Conforme esperado, as abelhas que vivem em ambiente urbano apresentaram maior índice de microplásticos em seus corpos, pois se sabe que as áreas urbanas contêm grande densidade de desses fragmentos. Contudo a quantidade de microplásticos encontrados nas abelhas de áreas rurais não foi consideravelmente menor do que nas abelhas que vivem em zonas urbanas, e isso foi uma surpresa para os cientistas. Segundo eles, esse resultado sugere que a dispersão do vento nivela a concentração de microplásticos em grandes áreas.
“Eu esperava encontrar mais abelhas ‘limpas’ no campo do que no centro de Copenhague”, disse por e-mail Roberto Rosal, professor de engenharia química na Universidade de Alcalá, em Madrid, e coautor da pesquisa. “A intensa mobilidade dos pequenos microplásticos pode explicar isso”, acrescenta o engenheiro químico.
Plásticos poluídos prejudicam as abelhas?
O impacto causado pelo contato das abelhas com os plásticos ainda é uma questão a ser esclarecida. As opiniões dos cientistas se dividem: alguns acreditam que a construção de ninhos com pedaços de plástico por abelhas-cortadeiras é simplesmente uma evidência de que as abelhas estão se adaptando à presença de um novo material; outros acreditam que isso pode ser prejudicial.
Em um estudo publicado no início deste ano no periódico Journal of Hazardous Materials, cientistas chineses procuraram avaliar os riscos que os microplásticos podem representar para as abelhas. Eles alimentaram as abelhas com microplásticos de poliestireno por duas semanas e descobriram que isso não alterava sua taxa de mortalidade. No entanto a experiência com os microplásticos alterou o microbioma das abelhas, desorganizando o conjunto de bactérias intestinais essenciais para as funções biológicas básicas. Com isso, a equipe chinesa concluiu que o contato das abelhas-cortadeiras com plásticos pode apresentar “riscos substanciais à saúde desses insetos”.

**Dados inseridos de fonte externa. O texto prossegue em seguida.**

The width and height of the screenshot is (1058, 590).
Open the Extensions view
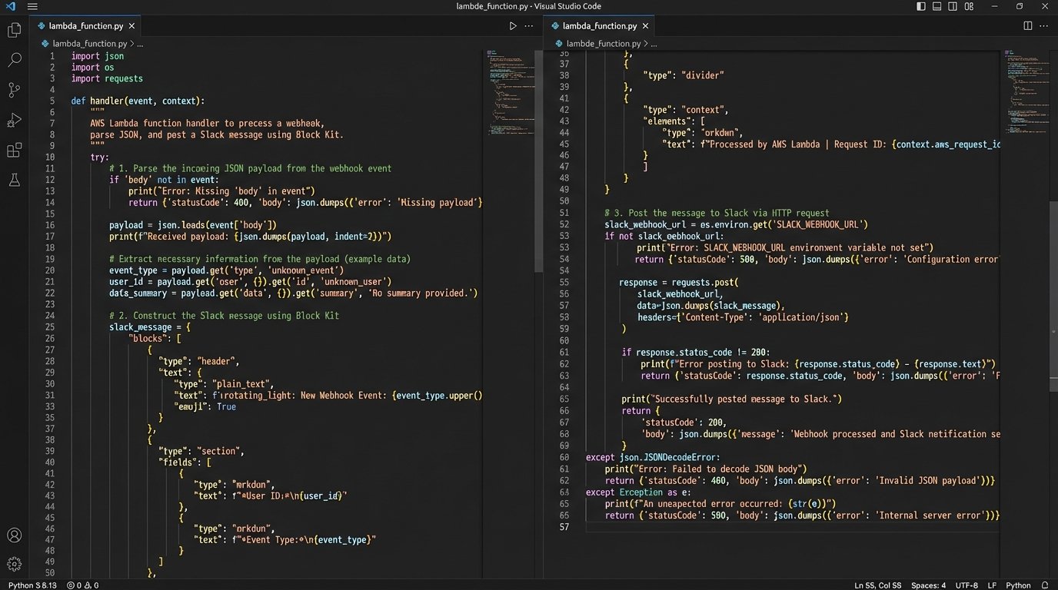[x=14, y=150]
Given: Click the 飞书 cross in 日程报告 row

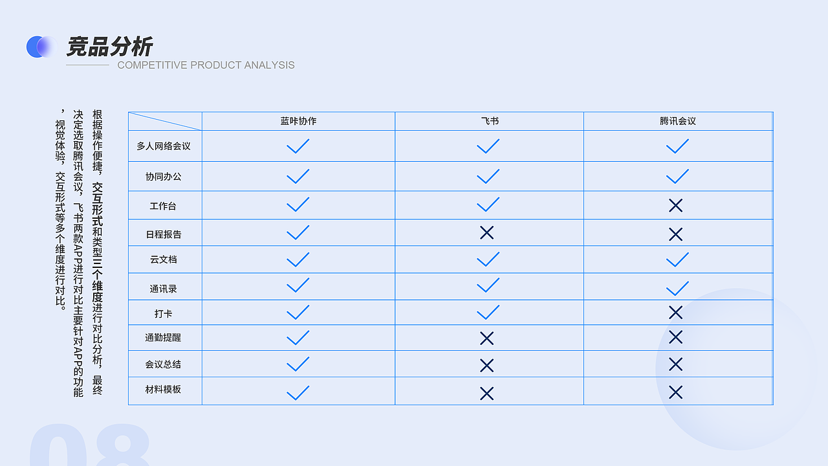Looking at the screenshot, I should pos(487,233).
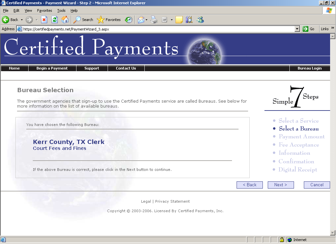The width and height of the screenshot is (336, 244).
Task: Open the Favorites menu in menu bar
Action: click(x=44, y=10)
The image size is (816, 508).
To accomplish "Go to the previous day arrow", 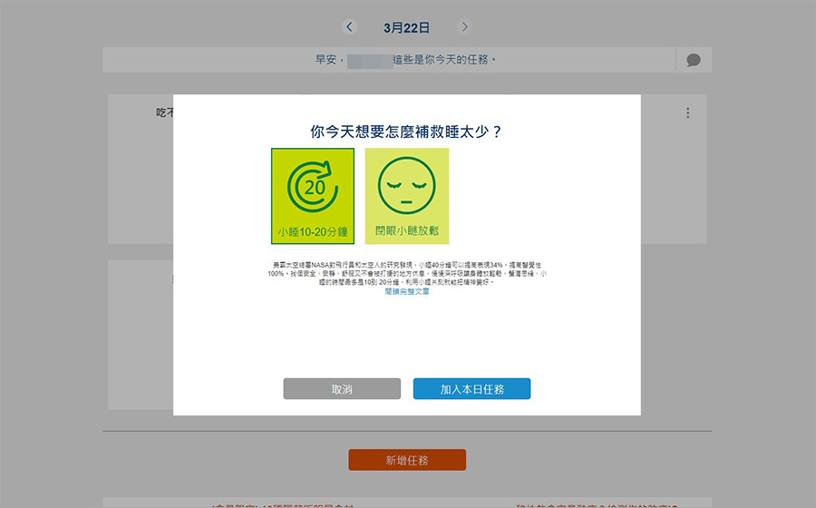I will tap(351, 27).
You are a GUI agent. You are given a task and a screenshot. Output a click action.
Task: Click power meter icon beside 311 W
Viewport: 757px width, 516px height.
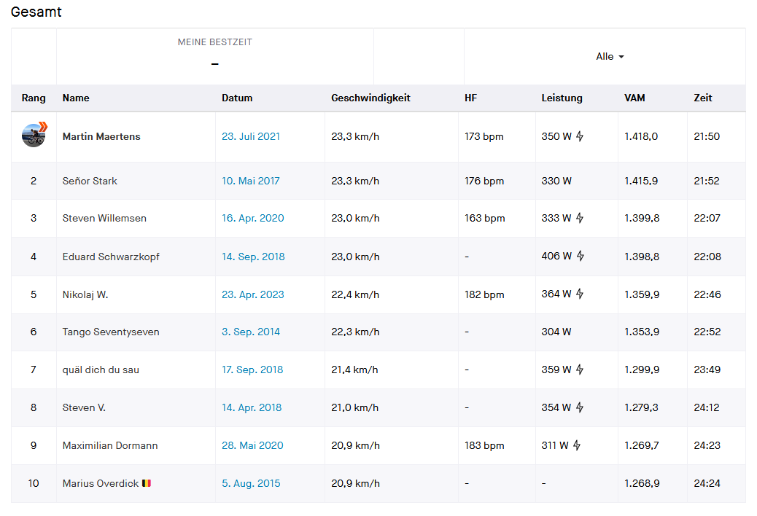click(577, 445)
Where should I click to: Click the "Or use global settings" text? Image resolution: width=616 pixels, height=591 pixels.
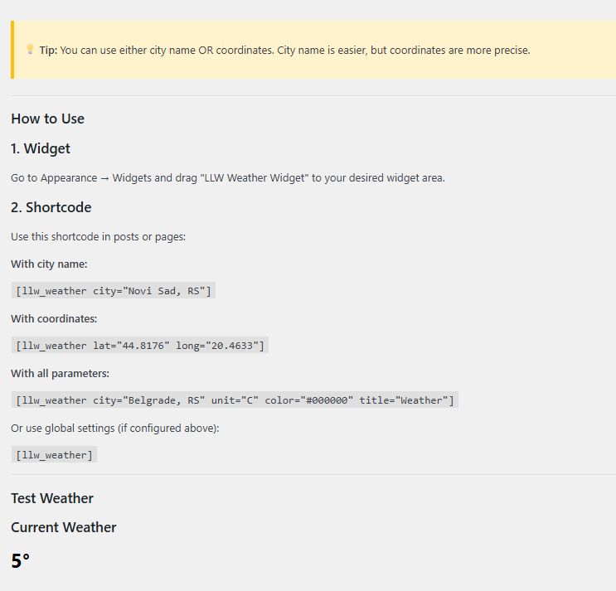tap(114, 428)
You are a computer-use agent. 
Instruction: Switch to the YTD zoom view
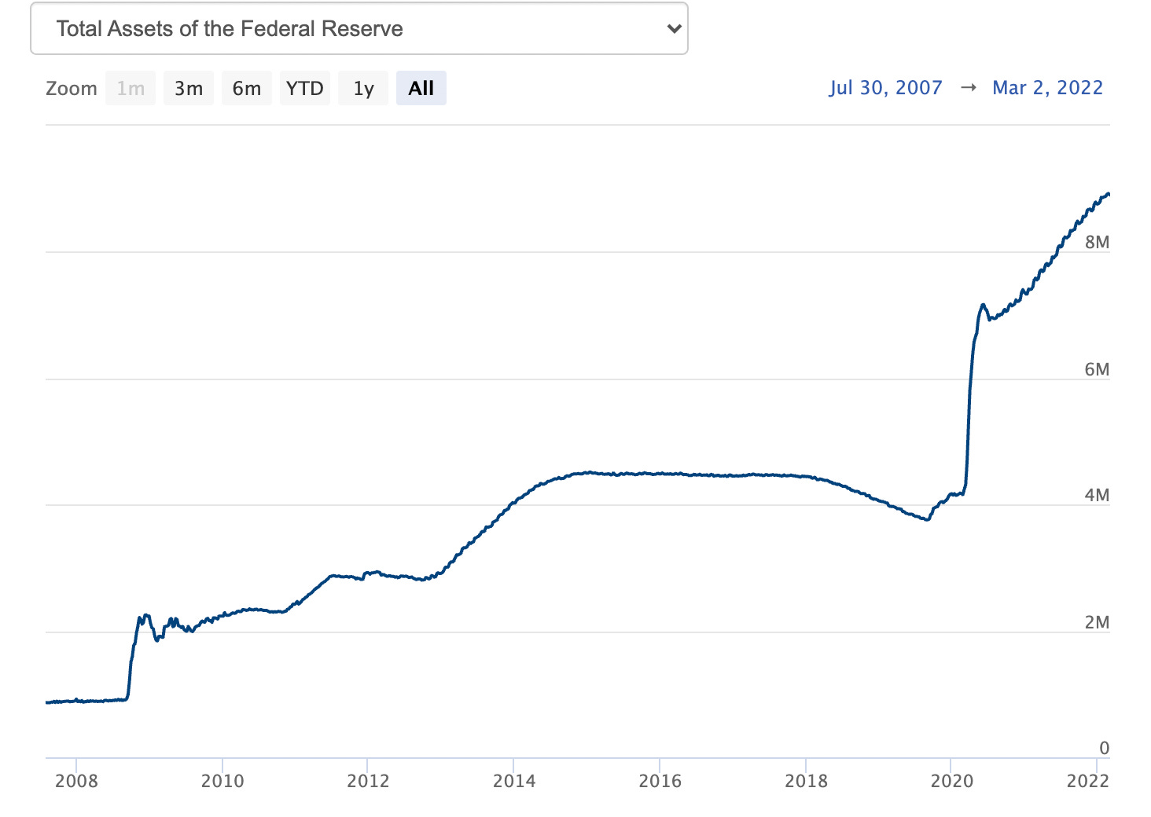point(304,88)
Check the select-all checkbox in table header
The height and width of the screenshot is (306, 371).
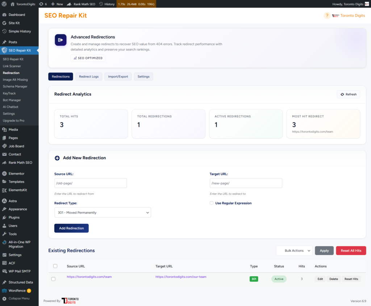point(55,266)
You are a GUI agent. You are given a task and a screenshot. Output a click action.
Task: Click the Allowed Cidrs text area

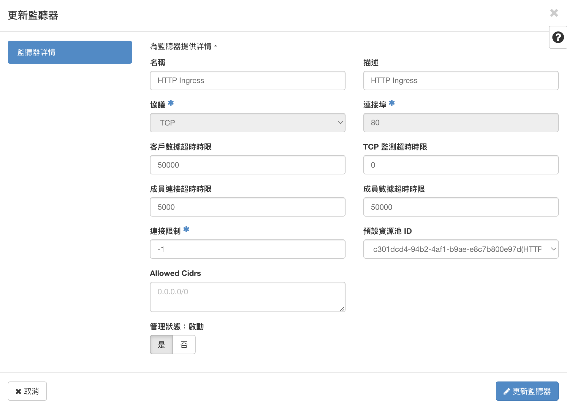247,297
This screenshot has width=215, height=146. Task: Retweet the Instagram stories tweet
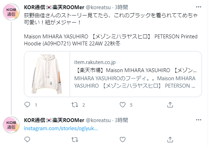click(75, 140)
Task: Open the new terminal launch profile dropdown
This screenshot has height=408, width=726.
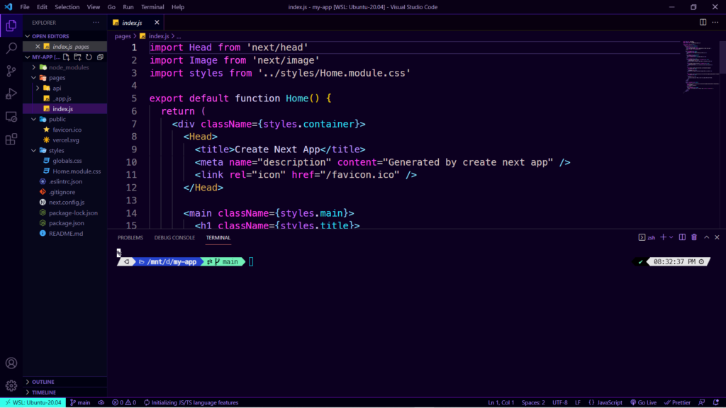Action: click(671, 237)
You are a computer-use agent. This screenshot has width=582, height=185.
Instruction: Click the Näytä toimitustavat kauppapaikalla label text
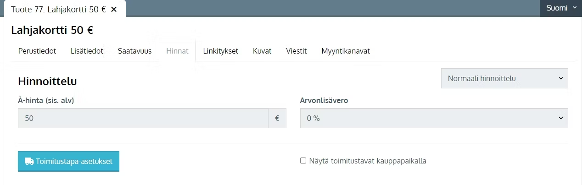[368, 161]
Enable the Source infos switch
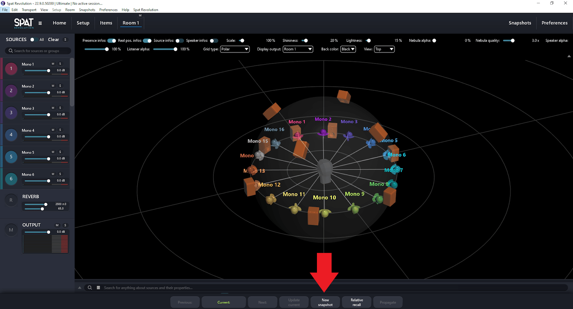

A equipe também constatou que a taxa de mortalidade das abelhas disparou de menos de 20% para cerca de 55% quando as abelhas consumiram uma combinação de poliestireno e tetraciclina, um antibiótico comum usado na apicultura para prevenir uma doença larval. “Por si sós, os microplásticos podem não ser o elemento contaminante mais tóxico, mas a presença de outras substâncias químicas pode aumentar sua toxicidade”, concluíram os pesquisadores chineses.
Illaria Negri, pesquisadora da Università Cattolica del Sacuro Cuore, na Itália, que não participou dos estudos realizados na Dinamarca e na China, também se preocupa com a questão. Por e-mail, Negri afirmou que os efeitos tóxicos dos microplásticos “podem se intensificar quando combinados com outros poluentes como pesticidas, medicamentos veterinários ou aditivos plásticos”.
A pesquisadora conclui que certos pesticidas podem ser absorvidos por detritos de plástico e podem ter “efeitos devastadores” na saúde das abelhas e de outros animais selvagens e insetos se ingeridos.